» **Work required**
Reproduce the records below exactly, but only between the lines holding "https://cibse.egnyte.com/fl/LhegIWHlLw (372, 631)" and "What we do (213, 29)", inclusive.

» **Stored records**
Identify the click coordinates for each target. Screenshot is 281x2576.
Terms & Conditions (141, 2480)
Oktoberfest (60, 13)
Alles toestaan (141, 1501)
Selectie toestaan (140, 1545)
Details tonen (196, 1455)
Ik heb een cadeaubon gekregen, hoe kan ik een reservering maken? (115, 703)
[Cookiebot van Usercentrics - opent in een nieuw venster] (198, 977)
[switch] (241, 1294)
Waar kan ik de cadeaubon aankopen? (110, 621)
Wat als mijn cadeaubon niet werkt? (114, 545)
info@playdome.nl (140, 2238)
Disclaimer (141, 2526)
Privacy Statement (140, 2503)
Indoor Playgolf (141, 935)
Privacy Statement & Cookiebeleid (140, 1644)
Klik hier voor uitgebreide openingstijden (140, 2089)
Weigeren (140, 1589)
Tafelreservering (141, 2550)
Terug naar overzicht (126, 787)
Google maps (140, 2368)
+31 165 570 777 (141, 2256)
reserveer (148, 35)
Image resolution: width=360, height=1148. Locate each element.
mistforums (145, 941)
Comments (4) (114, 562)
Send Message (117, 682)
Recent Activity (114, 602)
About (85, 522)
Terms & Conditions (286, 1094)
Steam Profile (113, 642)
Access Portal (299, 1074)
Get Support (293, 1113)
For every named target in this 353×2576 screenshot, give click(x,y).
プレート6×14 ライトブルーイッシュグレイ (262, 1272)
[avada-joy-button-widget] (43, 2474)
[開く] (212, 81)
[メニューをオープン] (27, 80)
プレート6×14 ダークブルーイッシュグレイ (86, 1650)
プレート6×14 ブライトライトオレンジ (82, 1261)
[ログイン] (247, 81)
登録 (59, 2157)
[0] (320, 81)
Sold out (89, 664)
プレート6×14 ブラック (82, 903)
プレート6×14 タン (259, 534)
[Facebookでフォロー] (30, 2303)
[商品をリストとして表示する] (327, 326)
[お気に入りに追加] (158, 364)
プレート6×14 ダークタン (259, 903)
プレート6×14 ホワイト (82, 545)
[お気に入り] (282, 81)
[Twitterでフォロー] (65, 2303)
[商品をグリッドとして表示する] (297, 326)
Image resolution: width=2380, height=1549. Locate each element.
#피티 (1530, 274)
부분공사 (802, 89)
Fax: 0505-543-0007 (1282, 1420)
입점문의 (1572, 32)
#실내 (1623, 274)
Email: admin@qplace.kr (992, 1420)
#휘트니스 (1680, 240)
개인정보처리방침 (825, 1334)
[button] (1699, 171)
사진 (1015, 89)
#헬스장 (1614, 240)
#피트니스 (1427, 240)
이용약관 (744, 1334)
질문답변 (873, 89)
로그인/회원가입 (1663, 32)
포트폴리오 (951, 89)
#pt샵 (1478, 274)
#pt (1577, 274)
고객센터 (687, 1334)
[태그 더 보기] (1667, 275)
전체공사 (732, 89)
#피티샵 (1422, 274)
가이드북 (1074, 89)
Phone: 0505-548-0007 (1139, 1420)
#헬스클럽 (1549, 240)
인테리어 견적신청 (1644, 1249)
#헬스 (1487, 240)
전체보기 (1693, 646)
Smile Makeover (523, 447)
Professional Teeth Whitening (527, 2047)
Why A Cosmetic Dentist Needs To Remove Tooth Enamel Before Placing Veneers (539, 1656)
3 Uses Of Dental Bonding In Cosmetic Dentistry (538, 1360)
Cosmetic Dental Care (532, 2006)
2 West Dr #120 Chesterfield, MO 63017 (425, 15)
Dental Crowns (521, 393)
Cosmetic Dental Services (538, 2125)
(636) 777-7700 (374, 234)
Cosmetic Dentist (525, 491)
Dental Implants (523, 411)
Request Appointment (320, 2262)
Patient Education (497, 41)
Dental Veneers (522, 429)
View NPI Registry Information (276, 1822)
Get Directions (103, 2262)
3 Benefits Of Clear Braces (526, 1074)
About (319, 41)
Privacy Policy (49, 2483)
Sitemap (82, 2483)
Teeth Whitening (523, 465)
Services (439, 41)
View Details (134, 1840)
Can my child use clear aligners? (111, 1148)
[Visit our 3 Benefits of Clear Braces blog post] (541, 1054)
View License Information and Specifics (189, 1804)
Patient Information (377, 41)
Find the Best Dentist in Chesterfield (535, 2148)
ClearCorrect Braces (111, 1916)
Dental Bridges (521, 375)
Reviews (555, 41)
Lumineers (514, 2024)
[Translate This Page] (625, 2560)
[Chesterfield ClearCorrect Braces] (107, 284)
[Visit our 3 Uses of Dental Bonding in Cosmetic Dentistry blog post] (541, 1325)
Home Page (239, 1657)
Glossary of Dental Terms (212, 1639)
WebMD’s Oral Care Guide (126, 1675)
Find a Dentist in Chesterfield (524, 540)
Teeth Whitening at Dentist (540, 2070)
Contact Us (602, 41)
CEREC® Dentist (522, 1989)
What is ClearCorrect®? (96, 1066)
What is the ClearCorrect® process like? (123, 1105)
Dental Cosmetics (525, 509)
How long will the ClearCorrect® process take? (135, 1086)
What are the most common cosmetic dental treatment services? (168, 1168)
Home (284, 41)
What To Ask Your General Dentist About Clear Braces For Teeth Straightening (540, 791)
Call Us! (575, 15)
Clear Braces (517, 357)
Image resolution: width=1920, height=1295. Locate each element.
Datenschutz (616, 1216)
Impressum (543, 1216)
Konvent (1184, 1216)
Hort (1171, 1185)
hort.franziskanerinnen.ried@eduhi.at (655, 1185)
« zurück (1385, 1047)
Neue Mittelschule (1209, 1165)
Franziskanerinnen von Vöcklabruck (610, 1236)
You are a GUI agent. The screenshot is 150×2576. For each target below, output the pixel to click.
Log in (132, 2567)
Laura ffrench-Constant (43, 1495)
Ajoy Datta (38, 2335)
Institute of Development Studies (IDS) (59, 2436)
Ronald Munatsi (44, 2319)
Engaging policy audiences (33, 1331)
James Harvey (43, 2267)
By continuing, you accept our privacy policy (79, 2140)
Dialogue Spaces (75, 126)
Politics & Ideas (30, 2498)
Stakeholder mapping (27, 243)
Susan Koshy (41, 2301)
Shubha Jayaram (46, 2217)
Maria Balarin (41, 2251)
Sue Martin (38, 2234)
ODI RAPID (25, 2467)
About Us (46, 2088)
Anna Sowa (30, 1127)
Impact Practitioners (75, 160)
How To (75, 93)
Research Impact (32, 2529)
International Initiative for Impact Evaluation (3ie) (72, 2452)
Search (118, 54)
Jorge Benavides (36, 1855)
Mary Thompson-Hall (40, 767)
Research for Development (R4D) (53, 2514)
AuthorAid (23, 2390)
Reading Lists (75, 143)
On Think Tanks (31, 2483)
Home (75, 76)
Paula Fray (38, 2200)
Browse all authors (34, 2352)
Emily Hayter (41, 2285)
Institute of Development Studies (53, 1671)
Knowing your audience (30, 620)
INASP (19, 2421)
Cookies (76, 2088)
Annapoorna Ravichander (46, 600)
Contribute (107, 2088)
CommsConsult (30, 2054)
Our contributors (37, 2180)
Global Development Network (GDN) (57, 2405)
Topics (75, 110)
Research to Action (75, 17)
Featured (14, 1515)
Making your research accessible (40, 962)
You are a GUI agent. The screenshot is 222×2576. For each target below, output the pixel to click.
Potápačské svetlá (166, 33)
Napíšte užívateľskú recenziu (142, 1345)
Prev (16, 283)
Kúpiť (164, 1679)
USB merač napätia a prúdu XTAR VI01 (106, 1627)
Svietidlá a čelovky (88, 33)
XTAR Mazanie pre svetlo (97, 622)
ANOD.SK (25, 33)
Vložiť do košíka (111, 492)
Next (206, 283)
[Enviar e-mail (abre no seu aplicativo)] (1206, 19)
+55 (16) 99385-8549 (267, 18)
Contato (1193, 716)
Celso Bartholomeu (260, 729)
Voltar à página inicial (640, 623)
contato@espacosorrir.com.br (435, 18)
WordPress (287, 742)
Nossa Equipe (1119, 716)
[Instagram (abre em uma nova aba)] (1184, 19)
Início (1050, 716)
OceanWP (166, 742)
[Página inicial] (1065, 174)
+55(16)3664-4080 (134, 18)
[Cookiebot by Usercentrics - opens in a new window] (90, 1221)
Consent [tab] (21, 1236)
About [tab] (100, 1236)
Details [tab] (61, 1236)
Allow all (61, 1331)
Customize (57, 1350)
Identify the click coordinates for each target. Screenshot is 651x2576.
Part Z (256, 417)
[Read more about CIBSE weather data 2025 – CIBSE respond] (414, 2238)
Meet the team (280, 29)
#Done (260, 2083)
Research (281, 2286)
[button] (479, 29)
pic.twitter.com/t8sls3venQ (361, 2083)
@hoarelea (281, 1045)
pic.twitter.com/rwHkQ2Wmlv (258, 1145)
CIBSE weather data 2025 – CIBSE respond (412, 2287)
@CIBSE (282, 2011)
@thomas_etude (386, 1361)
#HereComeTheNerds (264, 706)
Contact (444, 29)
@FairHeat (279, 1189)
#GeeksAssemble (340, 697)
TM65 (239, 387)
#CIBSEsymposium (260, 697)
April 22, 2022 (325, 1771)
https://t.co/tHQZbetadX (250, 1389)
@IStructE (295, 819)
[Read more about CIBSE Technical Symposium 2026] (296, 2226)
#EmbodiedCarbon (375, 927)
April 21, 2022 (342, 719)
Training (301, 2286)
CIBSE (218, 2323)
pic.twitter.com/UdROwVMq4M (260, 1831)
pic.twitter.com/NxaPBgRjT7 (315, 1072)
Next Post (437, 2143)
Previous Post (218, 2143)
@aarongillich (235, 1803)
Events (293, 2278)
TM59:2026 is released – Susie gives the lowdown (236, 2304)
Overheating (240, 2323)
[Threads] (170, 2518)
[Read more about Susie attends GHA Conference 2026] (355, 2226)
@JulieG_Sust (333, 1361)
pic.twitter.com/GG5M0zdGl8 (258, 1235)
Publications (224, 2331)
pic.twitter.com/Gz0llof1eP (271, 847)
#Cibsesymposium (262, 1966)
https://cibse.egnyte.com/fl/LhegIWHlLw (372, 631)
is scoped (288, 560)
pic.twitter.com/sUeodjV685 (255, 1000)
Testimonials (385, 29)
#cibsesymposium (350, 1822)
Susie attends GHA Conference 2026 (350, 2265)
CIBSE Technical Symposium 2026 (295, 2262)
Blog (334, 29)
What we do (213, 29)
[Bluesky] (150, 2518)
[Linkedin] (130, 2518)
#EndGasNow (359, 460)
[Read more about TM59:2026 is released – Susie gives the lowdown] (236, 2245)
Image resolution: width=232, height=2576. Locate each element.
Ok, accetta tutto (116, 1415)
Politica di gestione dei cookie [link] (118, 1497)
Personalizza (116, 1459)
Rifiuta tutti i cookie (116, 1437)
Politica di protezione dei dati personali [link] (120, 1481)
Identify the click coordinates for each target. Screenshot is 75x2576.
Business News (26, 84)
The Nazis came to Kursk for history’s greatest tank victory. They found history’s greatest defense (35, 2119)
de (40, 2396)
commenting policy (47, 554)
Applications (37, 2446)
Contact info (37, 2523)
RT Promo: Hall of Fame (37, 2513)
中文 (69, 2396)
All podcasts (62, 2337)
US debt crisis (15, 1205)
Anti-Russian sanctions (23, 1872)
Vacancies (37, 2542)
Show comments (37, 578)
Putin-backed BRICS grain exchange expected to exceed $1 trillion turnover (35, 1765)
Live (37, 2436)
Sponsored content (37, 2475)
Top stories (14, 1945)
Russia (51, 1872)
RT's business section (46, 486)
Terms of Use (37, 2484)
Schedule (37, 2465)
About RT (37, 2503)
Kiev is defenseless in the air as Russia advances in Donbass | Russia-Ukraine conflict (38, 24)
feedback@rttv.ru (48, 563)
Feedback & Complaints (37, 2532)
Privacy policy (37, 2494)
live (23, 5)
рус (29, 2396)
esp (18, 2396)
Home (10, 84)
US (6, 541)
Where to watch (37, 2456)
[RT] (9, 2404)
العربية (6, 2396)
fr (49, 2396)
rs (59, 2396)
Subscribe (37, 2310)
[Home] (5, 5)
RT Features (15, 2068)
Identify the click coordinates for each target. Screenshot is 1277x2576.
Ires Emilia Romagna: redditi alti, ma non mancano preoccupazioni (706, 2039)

» **Exercise response**
https://cibse.egnyte.com/fl/LhegIWHlLw (372, 631)
is scoped (288, 560)
pic.twitter.com/sUeodjV685 (255, 1000)
Testimonials (385, 29)
#cibsesymposium (350, 1822)
Susie attends GHA Conference 2026 (350, 2265)
CIBSE Technical Symposium 2026 (295, 2262)
Blog (334, 29)
What we do (213, 29)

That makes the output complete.